* REQUIREMENTS *
Retype the listing word for word, from the line containing "Viewport: 894px width, 582px height." through the end, both ends included. Leave the pictures out.

* DATA ROWS *
——

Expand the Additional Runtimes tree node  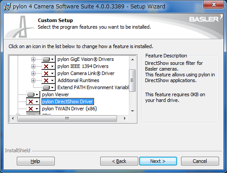pos(33,80)
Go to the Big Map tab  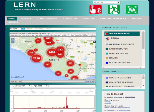tap(137, 19)
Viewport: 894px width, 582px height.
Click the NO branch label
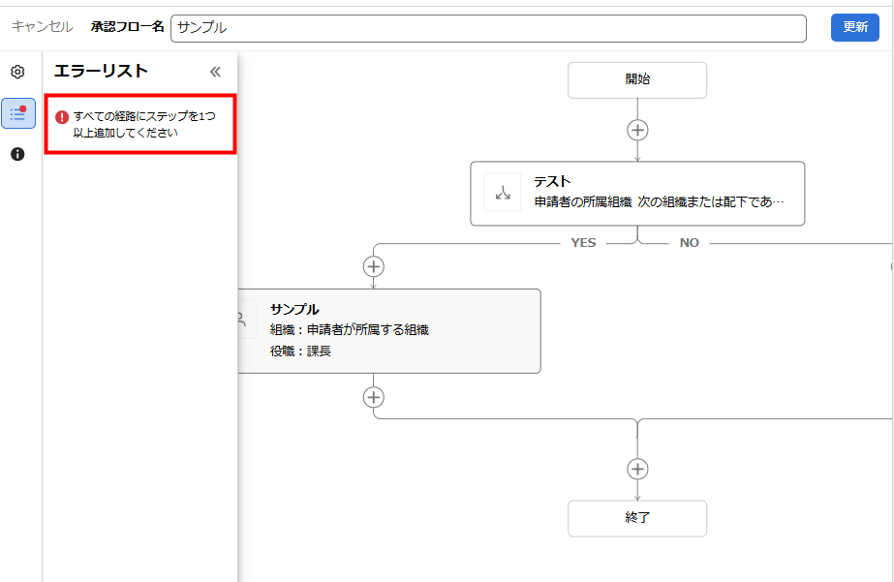click(689, 243)
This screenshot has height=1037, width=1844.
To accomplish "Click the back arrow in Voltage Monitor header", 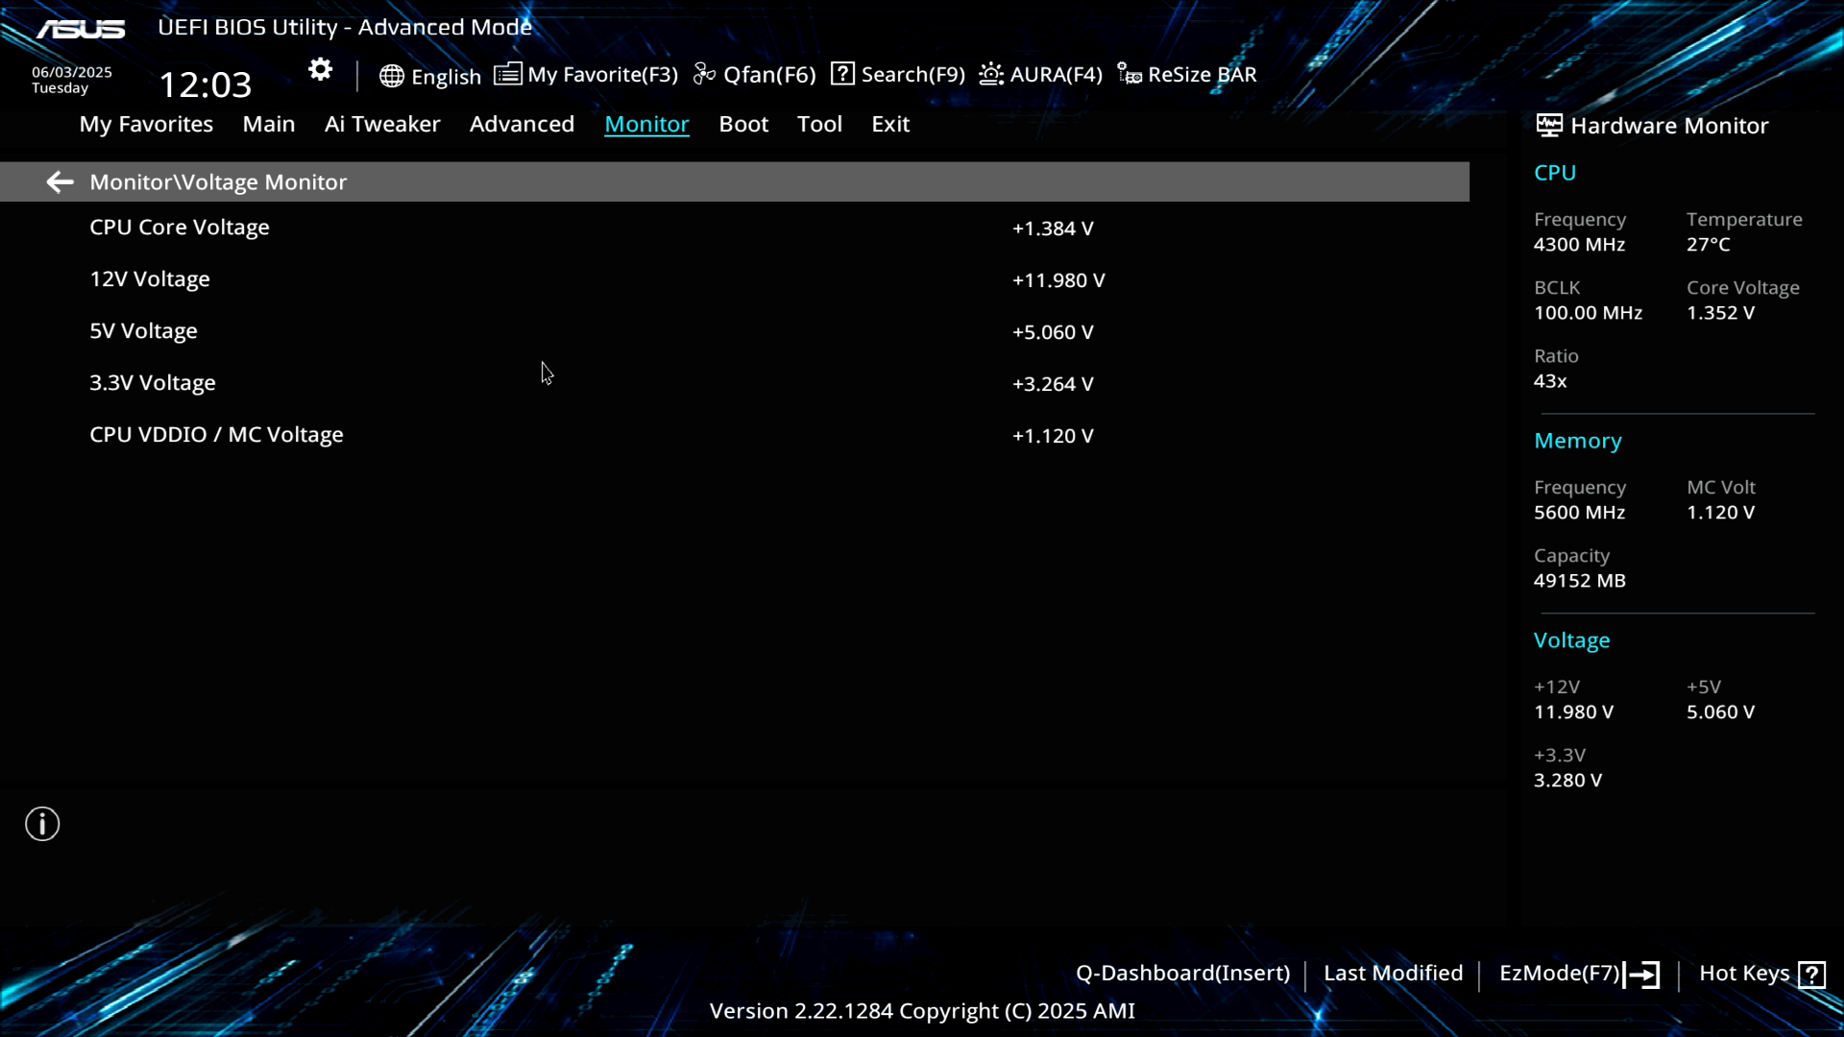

——

* OUTPUT FOR THIS EXERCISE *
Viewport: 894px width, 582px height.
Click the NO branch label
click(689, 243)
This screenshot has height=1037, width=1844.
To accomplish "Click the back arrow in Voltage Monitor header", 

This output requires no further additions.